Sempre que regresso, trago uma mala cheia de roupa para lavar, as caixas prontas para trazer mais algumas refeições já feitas e uma pequena lembrança para a minha irmã mais nova, de quem sinto tanta falta. Nunca tinha refletido bem como seria este novo ano, uma cidade diferente, a minha primeira casa, a falta dos cozinhados da mamã e das boleias para a escola do papá. Bem me recordo de como era bom acordar quase a vinte minutos de começarem as aulas, de ter tempo para me arranjar sem pressa e de não ser visível uma única marca de uma noite mal ou pouco dormida. Sempre ouvi a minha mãe dizer-me que mais liberdade, traria mais responsabilidades e aqui estou eu, a crescer com elas. Tornei-me mais independente, mais adulta e numa melhor cozinheira, mal posso esperar pelo dia em que vestirei o traje académico pela primeira vez…
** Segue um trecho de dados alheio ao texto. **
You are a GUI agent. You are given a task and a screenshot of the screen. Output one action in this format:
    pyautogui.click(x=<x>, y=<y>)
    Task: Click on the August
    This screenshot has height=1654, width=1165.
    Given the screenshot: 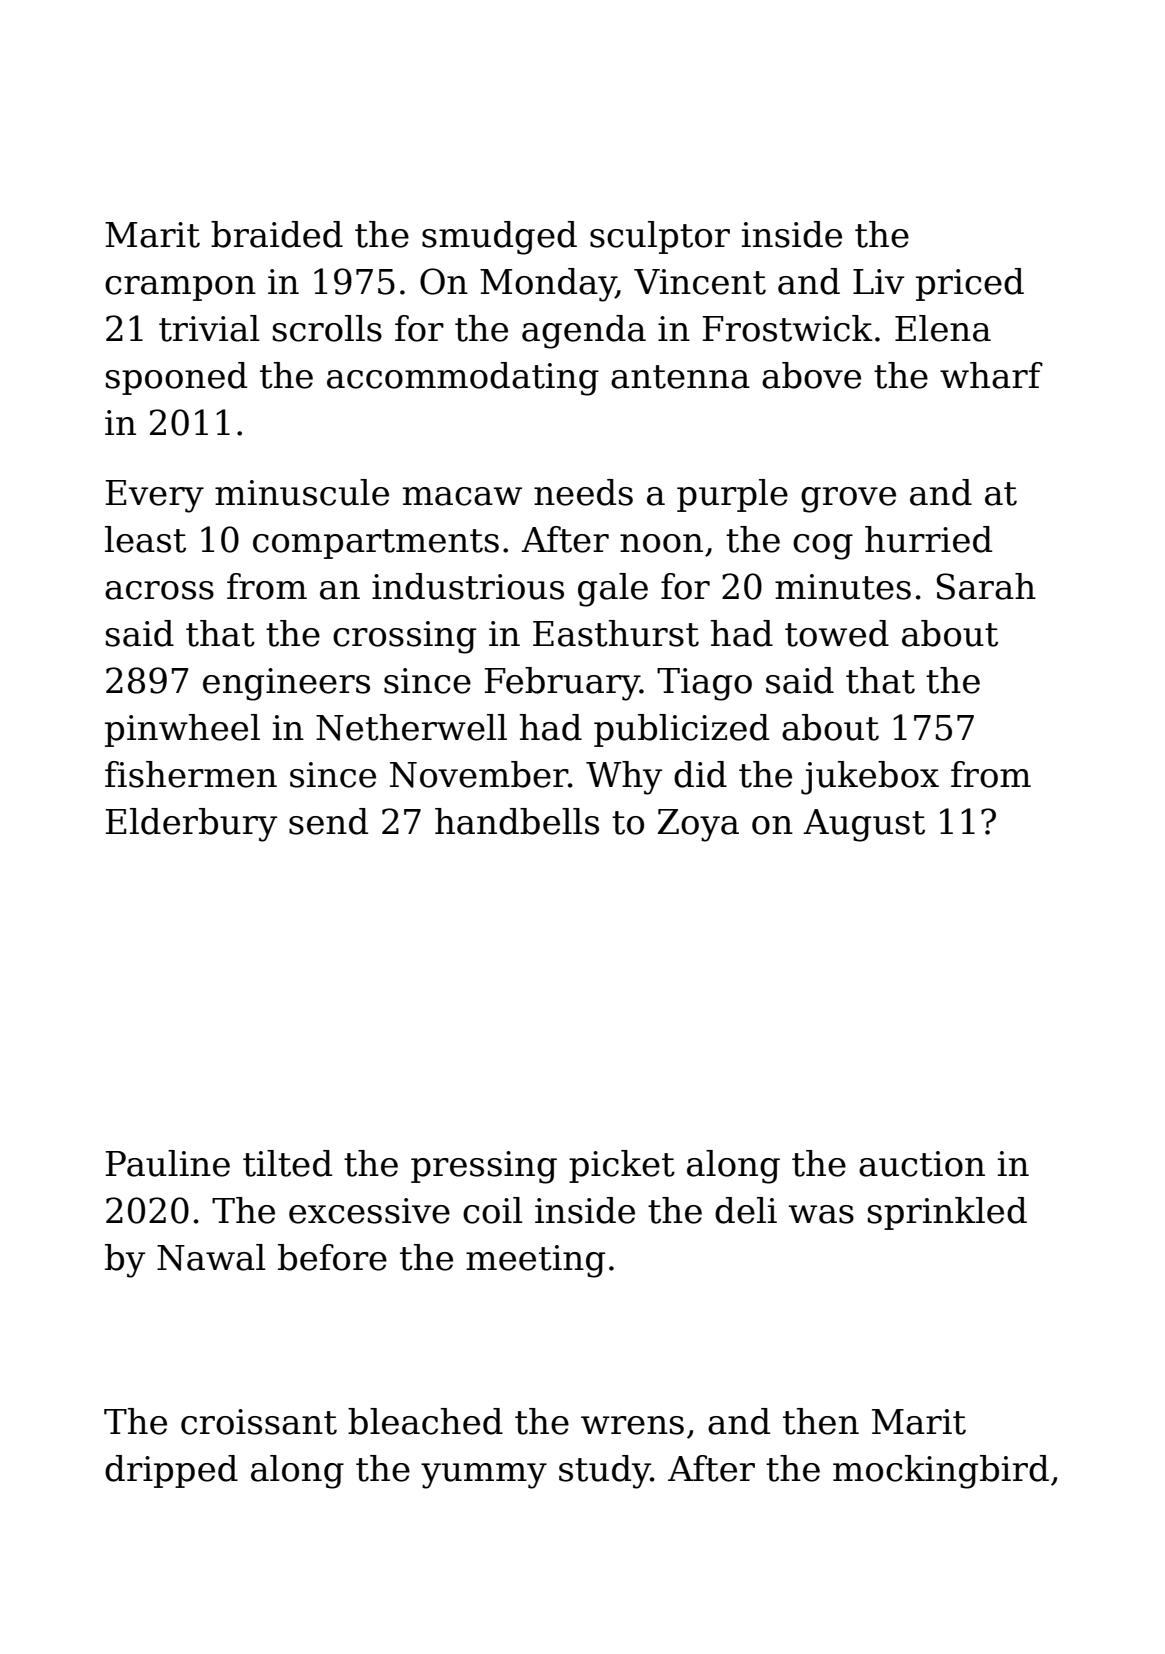 What is the action you would take?
    pyautogui.click(x=864, y=825)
Dei por mim completamente distraída do filme que via, tinha sido envolvida por todo aquele iogurte de pêssego. Era igual a todos os outros que comia em Coimbra, quando chego das aulas e ainda tenho de pensar no que irei fazer para o jantar.
Nada mais consigo pensar senão nos momentos de uma vida por aqui, na nostalgia e na saudade que todo aquele iogurte me fazia sentir. Era hora do lanche e finalmente tínhamos conseguido estar os quatro em casa a essa hora, a toalha de mesa estava posta, havia quatro colheres e quatro iogurtes de pêssego, era o último dia de verão.